Sometimes the most important things you learn are not from a planned curriculum. My husband and I could definitely not have taught a lesson any better than this.
On Saturday night, the same night as “A Night in Bethlehem,” as we were cleaning up and getting ready to leave Church, a lady and her 1 year old baby entered our Church. She was asking for food and a scarf for her baby. Both her and her baby had jackets on, but they were not thick and had holes in them. The baby had a runny nose. This was an especially cold night. One of the ladies from our Church gave her all of our leftovers, bread, cheese, apples, and juice, and I offered my little girl’s scarf. The baby was a boy, and I mentioned that the scarf had sequins all over it, but the mom didn’t seem to care, she just wanted something warm for her baby to wear. She wrapped it around him and he started walking around. Our little girl walked up to him (she had not heard the conversation) and said, “that’s my scarf, but you can wear it for now.” She clearly wanted it back, and I had to tell her the baby was going to keep it because he did not have warm clothes like her. Our two oldest had witnessed her coming in to Church and couldn’t believe what was happening. Now we don’t shelter our kids and let them believe that life is just great everywhere. In fact, we are constanly preaching how much we have in comparison to a lot. But, they have never really been around much of it. The lady received a whole bag of food, the scarf, and I gave her 2 bags of clothes that we were going to take to the goodwill store.

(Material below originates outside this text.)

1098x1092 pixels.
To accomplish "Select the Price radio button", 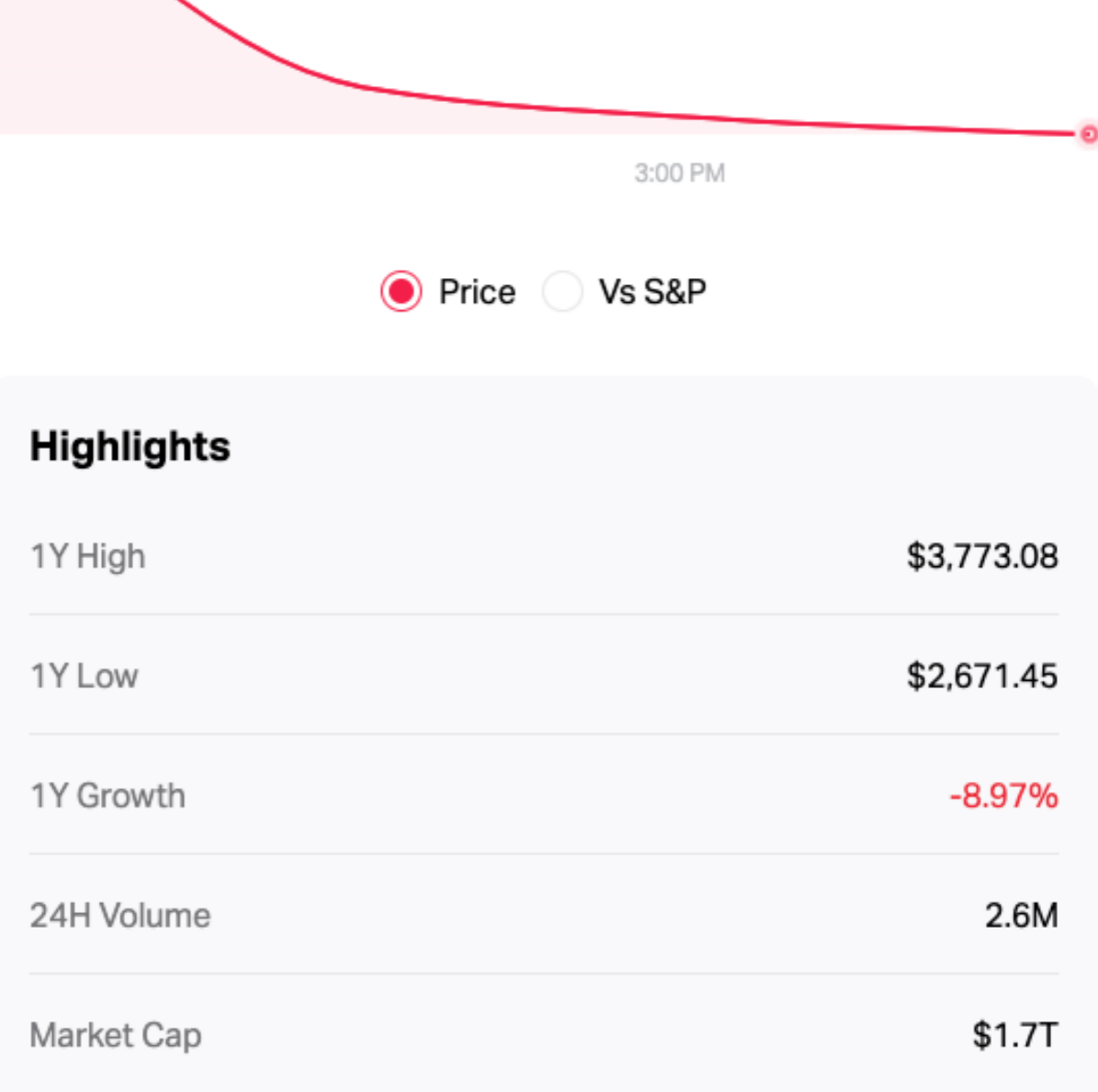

When we got in the car that night to go home, our little girl was still upset about her scarf. Our two oldest had a lot of questions also. We explained about sharing and helping those less fortunate. It was quiet in the car for awhile as the kids all pondered what had gone on that night. They had seen the need for food and necessities first hand and realized how much they had in comparison to many. It was a good lesson learned, not just for the kids, but a fresh reminder for us as parents, too.
So as we get wrapped up in gift giving and parties, let us not forget the real meaning of Advent and Christmas. Helping those less fortunate as our Savior did. This is the best present we could give Christ, our kids, and ourselves.
Merry Christmas to everyone. God bless.